GENV-HEM is an AAV vector containing a transgene encoding for Va. According to Race, GENV-HEM is the first gene therapy treatment in development to treat both hemophilia A or B in patients with or without inhibitors.
According to the GeneVentiv website, “instructing liver cells to produce additional Factor Va can restore the clotting cascade without the risk of thrombosis.” A one-time infusion for hemophilia that uses the AAV8 vector containing an optimized gene encoding for Factor Va, GENV-HEM improves homeostasis in patients with factor VIII or IX deficiency regardless of the presence of any clotting factor inhibitors, Race said.
“Our therapy allows us to bypass any of the missing factors and any neutralizing antibodies to those factors. That’s what makes us universal,” Race said in explaining the therapy’s mechanism of action. “When we administer the gene therapy, it increases your expression of the active form of factor V. That allows us to convert prothrombin to thrombin, which you need to restore normal clotting.”
No one else is working on an activated factor V in a gene therapy context, according to Race. “That’s one good thing about having a patent,” he said.
Human Trials on the Horizon
In June 2022, GeneVentiv received a $250,000 strategic loan from the North Carolina Biotechnology Center in Research Triangle Park, located just outside Durham. The company is also working closely with the National Bleeding Disorders Foundation, formerly the National Hemophilia Foundation.
At present, GeneVentiv is in the late stages of preclinical studies that could lead to the FDA approving an Investigational New Drug (IND) application to begin human trials.
“We need to raise a Series A round of financing in order to undertake the gene therapy work for IND. That’s a significant barrier to many companies because of the very high cost of manufacturing,” he said. “Hopefully, that cost will continue to come down.”
A phase 1 or phase 2 clinical trial for only 15 patients costs $1 million to $2 million per patient, plus another $12 million or more just to manufacture the material.
“All told, you can very quickly get to $30 million just to complete that phase 1/2 clinical trial and your IND work,” he said. Yet the rewards could be substantial. “Take $3.5 million, and just to make it easier for math’s sake, put it at $3 million for a single infusion and multiply that by just the core niche of inhibitor patients at 32,000.”
Savings for the health care system could also be significant.
“Treating these 15 patients over the course of a lifetime is about $25 million [for current protein replacement therapy],” he said. “At a cost of $3 million for the infusion, you still have an opportunity to not only tremendously improve the lives of the patients, but also to save the healthcare system about $22 million.”
Preventing Irreversible Joint Damage
GeneVentiv is also working on a second gene therapy, this one for hemophilic arthropathy, which causes permanent and irreversible joint damage.
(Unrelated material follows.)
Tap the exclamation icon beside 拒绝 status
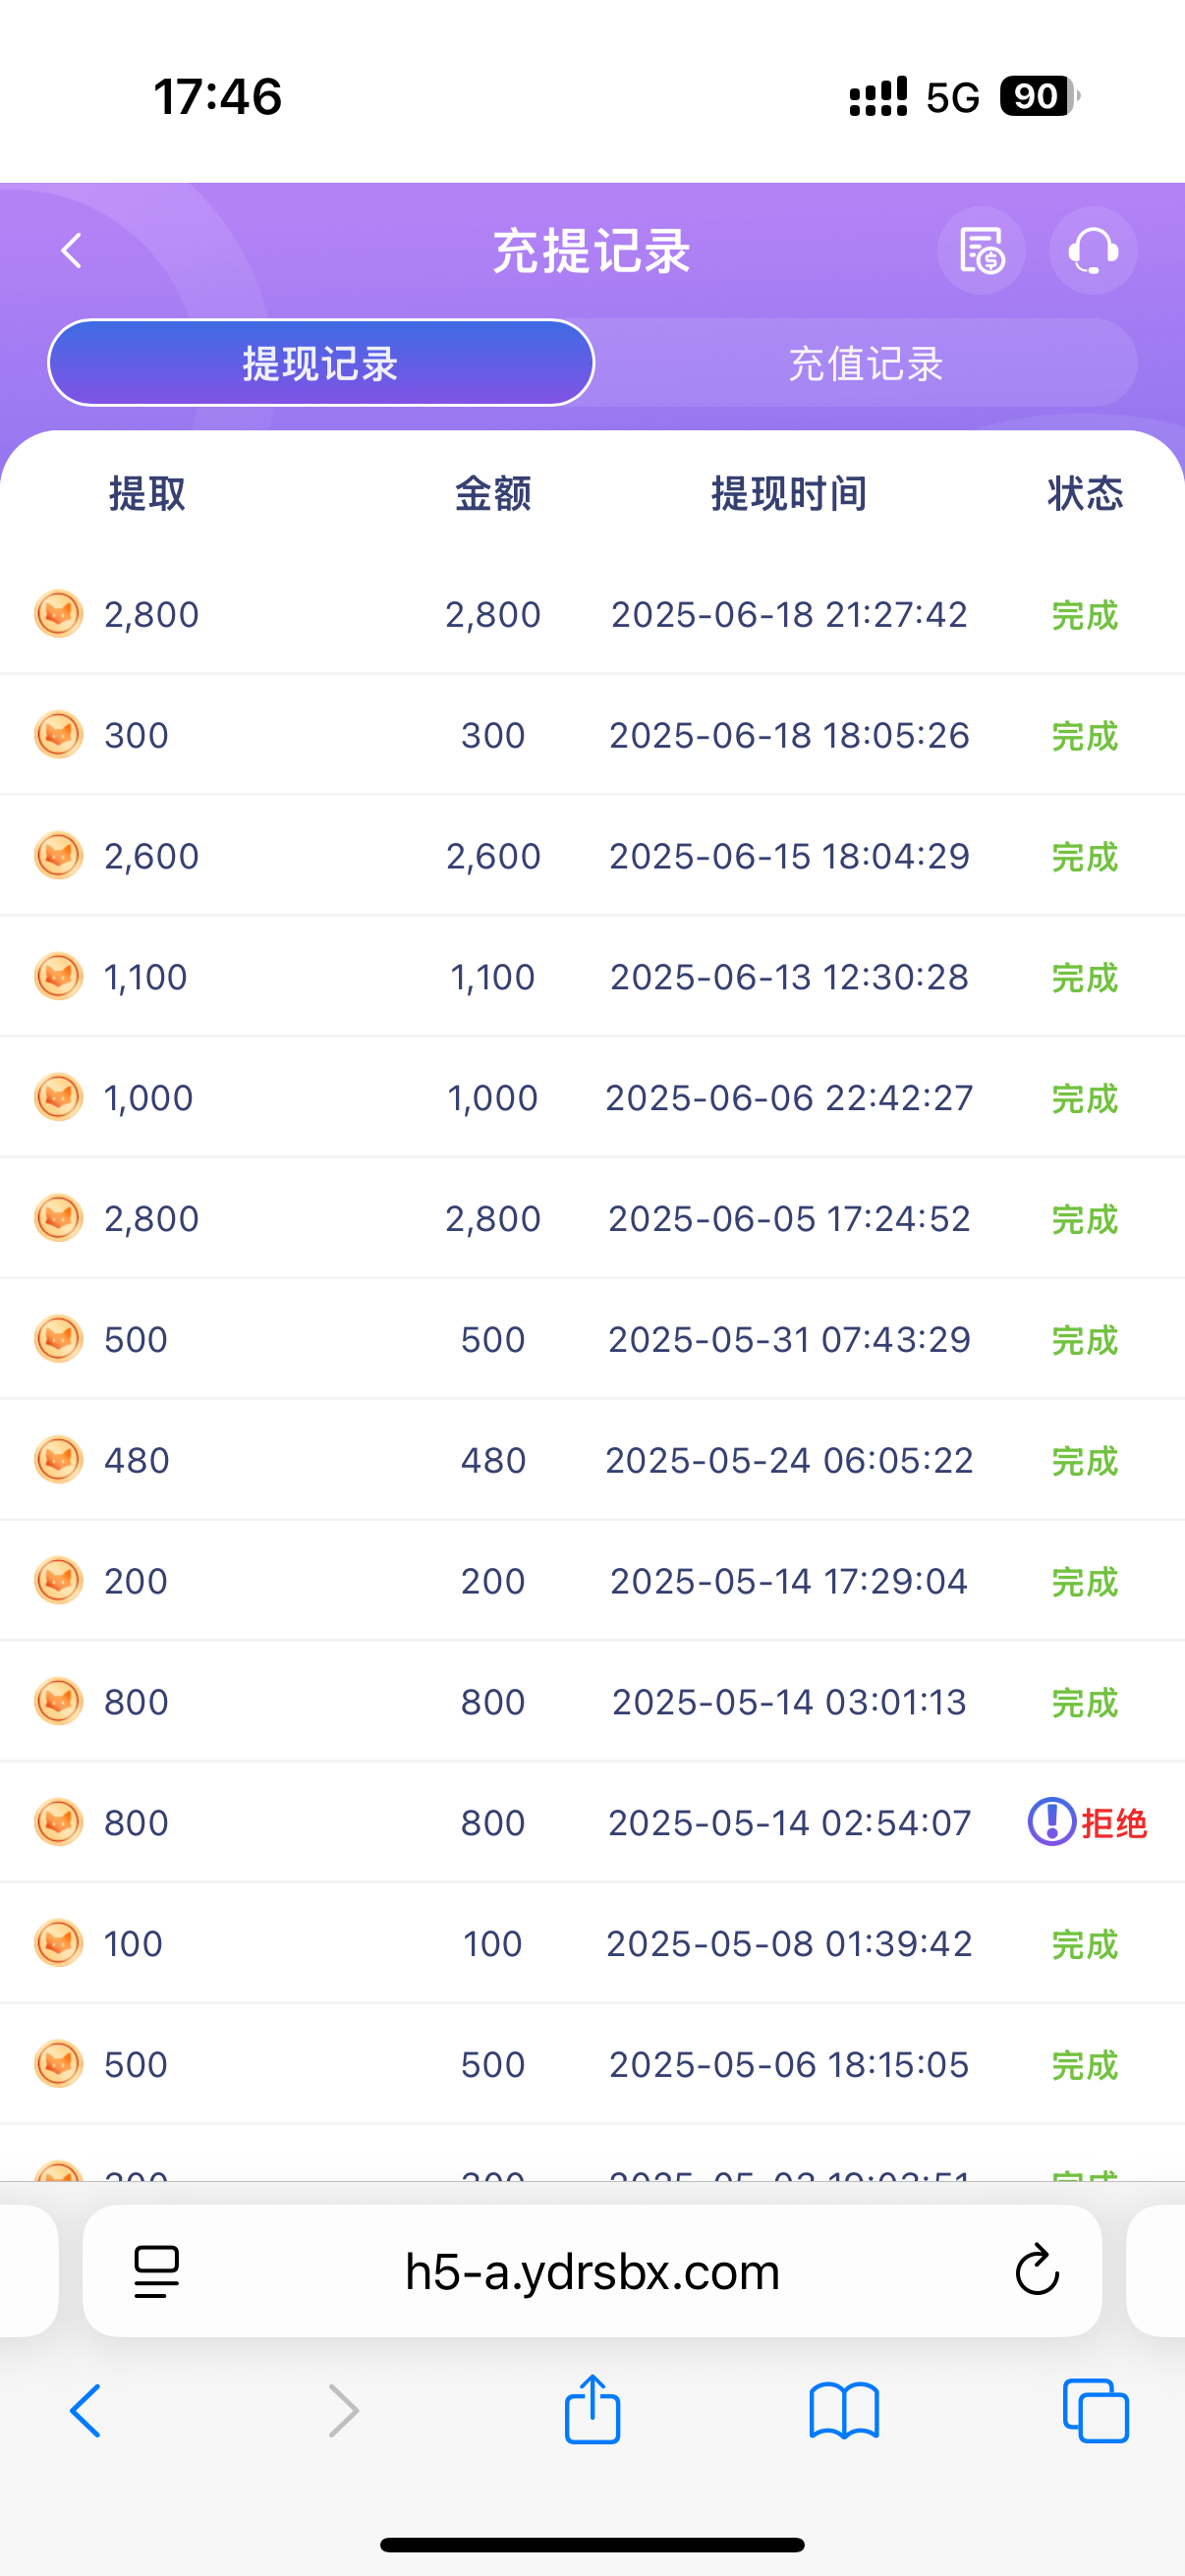 pos(1051,1822)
The disease affects half of those with hemophilia as a consequence of repeated bleeding into the joints.
“In the Western world, patients have access to their factor replacement therapy they need. In the developing world, not so much. They bleed into the joints, and then the blood has nowhere to go. It accumulates like a rusty sludge or ooze,” Race said. “Gradually, it erodes the lining of the joints, and then it begins to erode into the bones. Their joints become stiff and you get kids with knees and other target joints the size of basketballs. It’s absolutely heartbreaking to see.”
Race said he’d like to be able to get costs down enough to make a gene therapy available that would prevent this kind of damage to joints while patients are still young.
“The space we’re injecting the gene therapy into is so much smaller relative to systemic administration than we need in just a hemophilia patient,” he said. “While we wouldn’t be able to cure their hemophilia—and it would still be cost-prohibitive to do so—we could at least prevent the damage to their joints that limits mobility over their lifetime.”